# Running wire for well pump



## matkyne (Mar 8, 2012)

Just installed a well and need to run electrical power out to it. The run is about 100 ft, and the pump requires 240 and a 30 amp breaker. 

I plan to later install booster pump and maybe a light after I build the pump house. 

So here are my questions. 

First from what I can tell, I need 8 gauge wire. (right, wrong?)
and since I am running 240 volts, 3 wires (2 hot + a return). 

Since I might in the future need a 120V source out there do I need to run 4 conductor cable (8/3) or can I just split off a branch. 

Also I am confused about the cable I need. Does 240 need 3 wires or 4?

Also since underground cable is about 2x the price, I was planning on using PVC and installing regular cable. Thoughts?


----------



## rrolleston (Oct 17, 2011)

How long of a run total with the wire going down the well?


----------



## matkyne (Mar 8, 2012)

The well is about 900 feet deep. it is wire with 3 10 Gauge wires.


----------



## rrolleston (Oct 17, 2011)

If you are planning on running a booster pump and some 120v stuff out there maybe you could add a 50 amp sub panel out there with some 6-3 w ground wire and you would have power for both the pump, booster pump and some 120v outlets without running all separate lines. 6-3 wire panel couple ground rods and ground wire.

I have seen many people put a shed around the well. Having a dry place to do well maintenance and an option to run a winch to help pull the pump if you need to replace or repair the pump in the future would be well worth it.


----------



## Yoyizit (Jul 11, 2008)

So at 30A for a <5% voltage drop you need <.05 x 240v/30A = <0.4 ohm. For a 2000' loop distance you need a wire with <0.4/2000' = <0.2 ohms/1000'. 

#3 copper?


----------



## matkyne (Mar 8, 2012)

3 gauge wire seems excessive.


----------



## Yoyizit (Jul 11, 2008)

matkyne said:


> 3 gauge wire seems excessive.


To me, too.
Post your recommendation along with calcs.


----------



## Jim Port (Sep 21, 2007)

You cannot run indoor rated wire or cable inside a conduit that is outdoors or buried.

Straight 240 only requires 2 hot conductor and a ground.
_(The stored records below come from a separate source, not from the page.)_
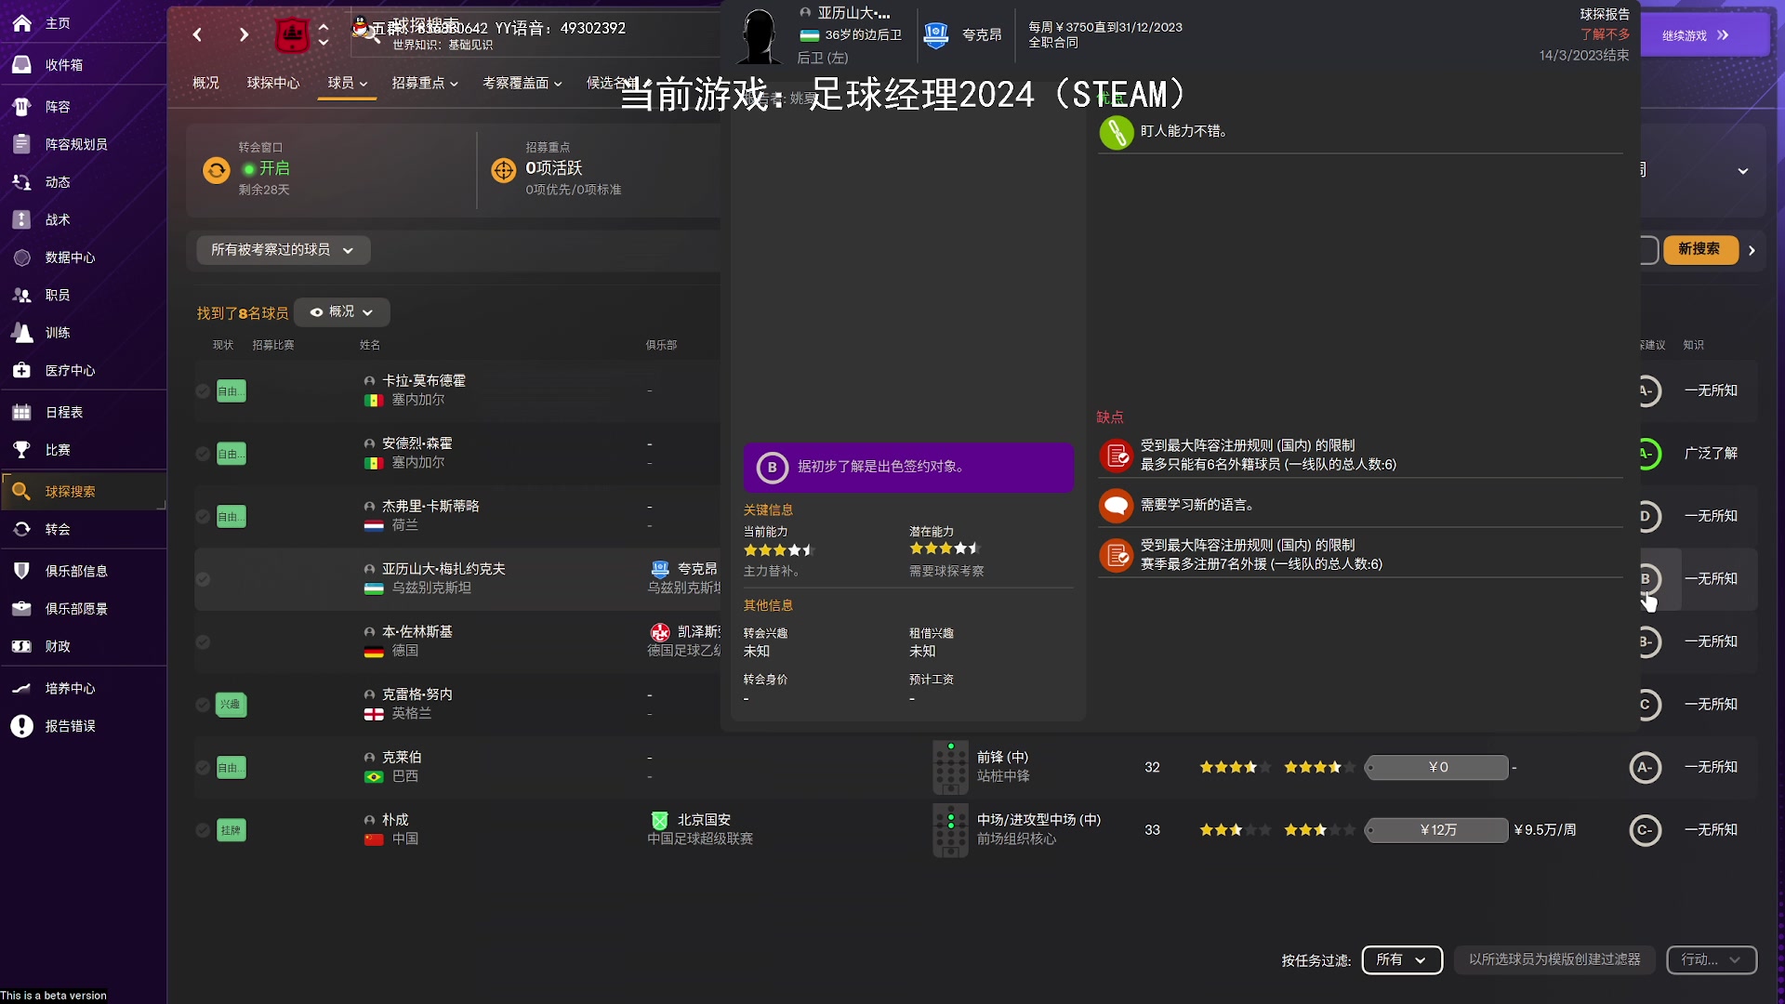The width and height of the screenshot is (1785, 1004).
Task: Switch to the 招募重点 tab
Action: point(417,83)
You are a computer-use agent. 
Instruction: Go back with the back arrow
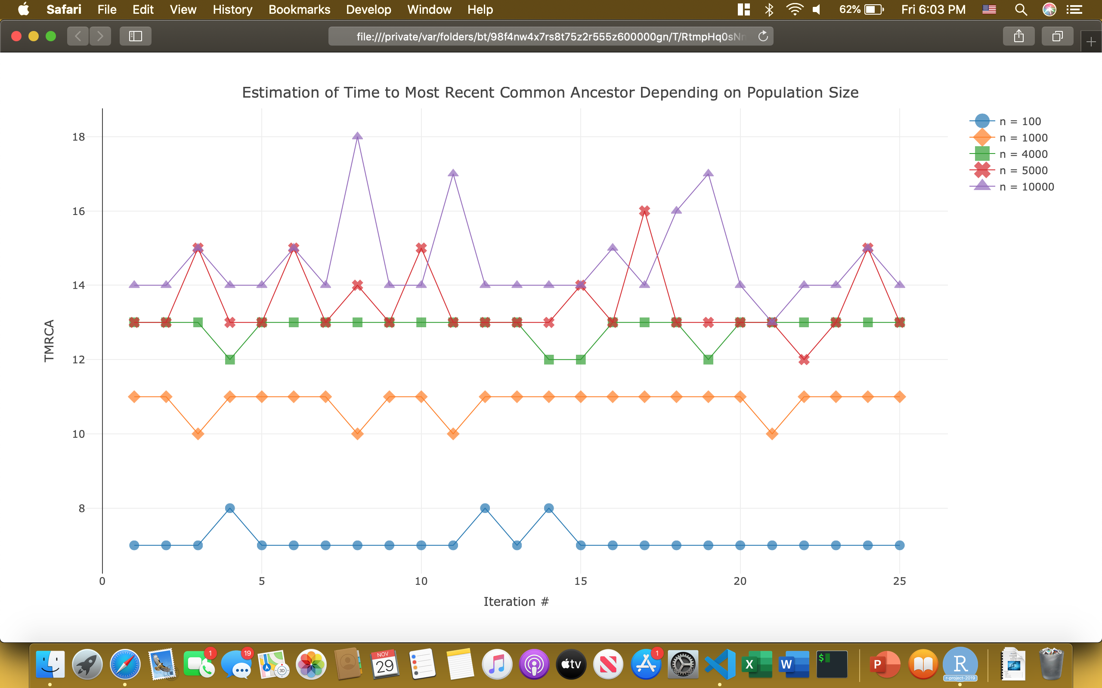click(x=78, y=36)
If you are going to add other circuits you will need to run a feeder and add a subpanel. This would require a 4 wire feeder.


----------



## frenchelectrican (Apr 12, 2006)

matkyne said:


> Just installed a well and need to run electrical power out to it. The run is about 100 ft, and the pump requires 240 and a 30 amp breaker.
> 
> I plan to later install booster pump and maybe a light after I build the pump house.
> 
> ...





matkyne said:


> The well is about 900 feet deep. it is wire with 3 10 Gauge wires.




First thing first.,

The word 240 volt 30 amp for pump motour that means really nothing to me at all due we will need to know excat number like how many HP the motour itself that will make the differnce on sizing the conductor for the well motour.
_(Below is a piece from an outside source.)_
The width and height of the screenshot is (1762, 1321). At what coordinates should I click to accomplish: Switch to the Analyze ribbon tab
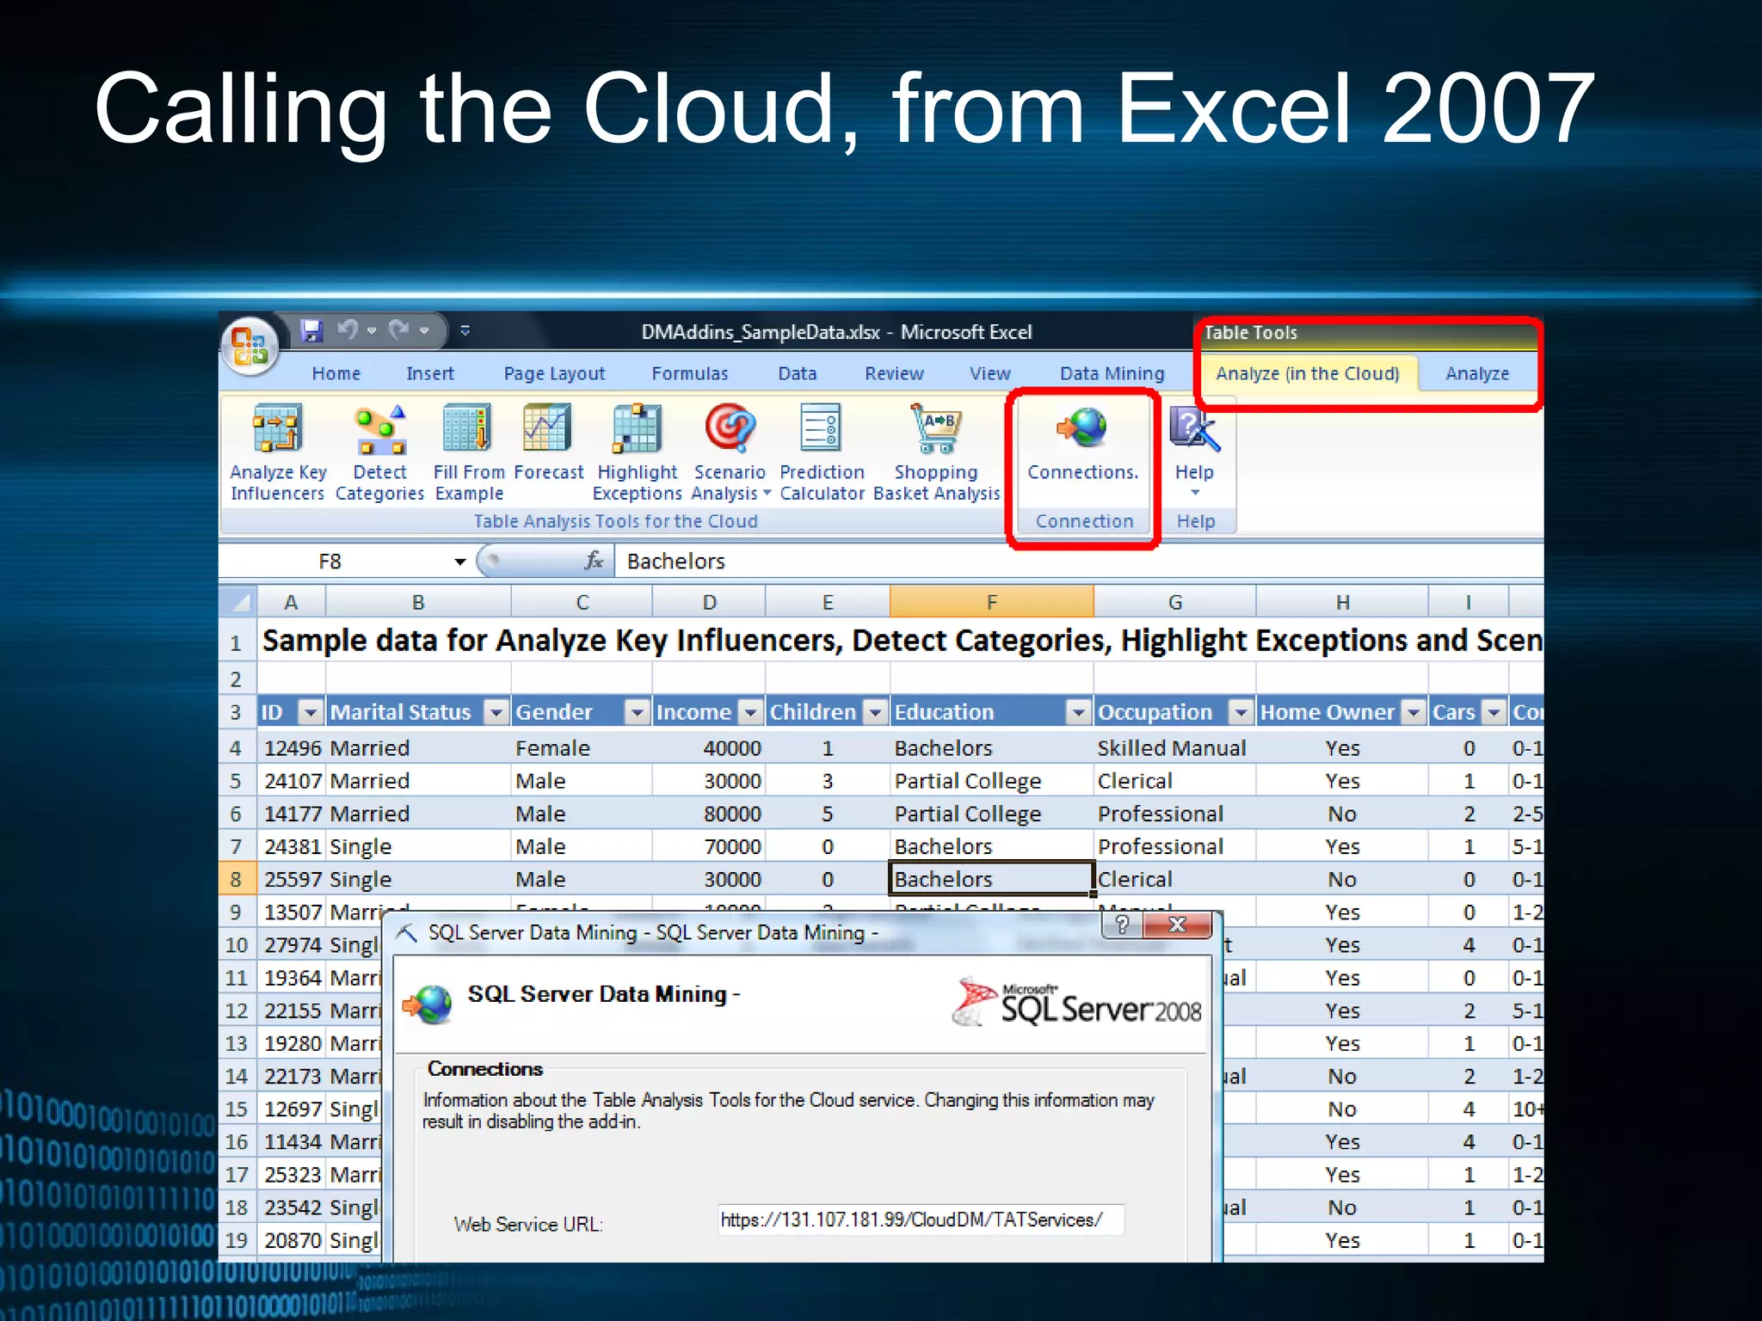click(1476, 373)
Second thing the conductor size from your main panel to subpanel at the pump house if you want 40 amp circuit I can able tell you what size but need to know the distance from main panel to the pump house or at well head location is.

Third thing you can not run NM cable in conduit for underground useage it is not legal per NEC code so only way you can do this is use the Direct burial cable ( UF cable ) or run in PVC conduit with THHN/THWN conductors those two items are approved for underground runs.

Now next thing is sencie you mention light and couple other things so you will have to bring out 4 conductor not three conductor.

For the pressure switch will be at the well head or in the house that will make the differnce.

I know you mention 900 feet I have simauir depth well in Wisconsin but the pump itself is only down about 500 feet so I do not have to use seriously oversized conductor ( due I did have 480 volts triphase pump motour there ) 

Merci,
Marc


----------



## Yoyizit (Jul 11, 2008)

And maybe somebody makes a pump motor with a long driveshaft that hooks to a much deeper pump. Copper costs.


----------



## frenchelectrican (Apr 12, 2006)

Yoyizit said:


> And maybe somebody makes a pump motor with a long driveshaft that hooks to a much deeper pump. Copper costs.


Not for small well pumps. the larger one do have jackshaft set up so the motour stay at the top.

Merci,
Marc


----------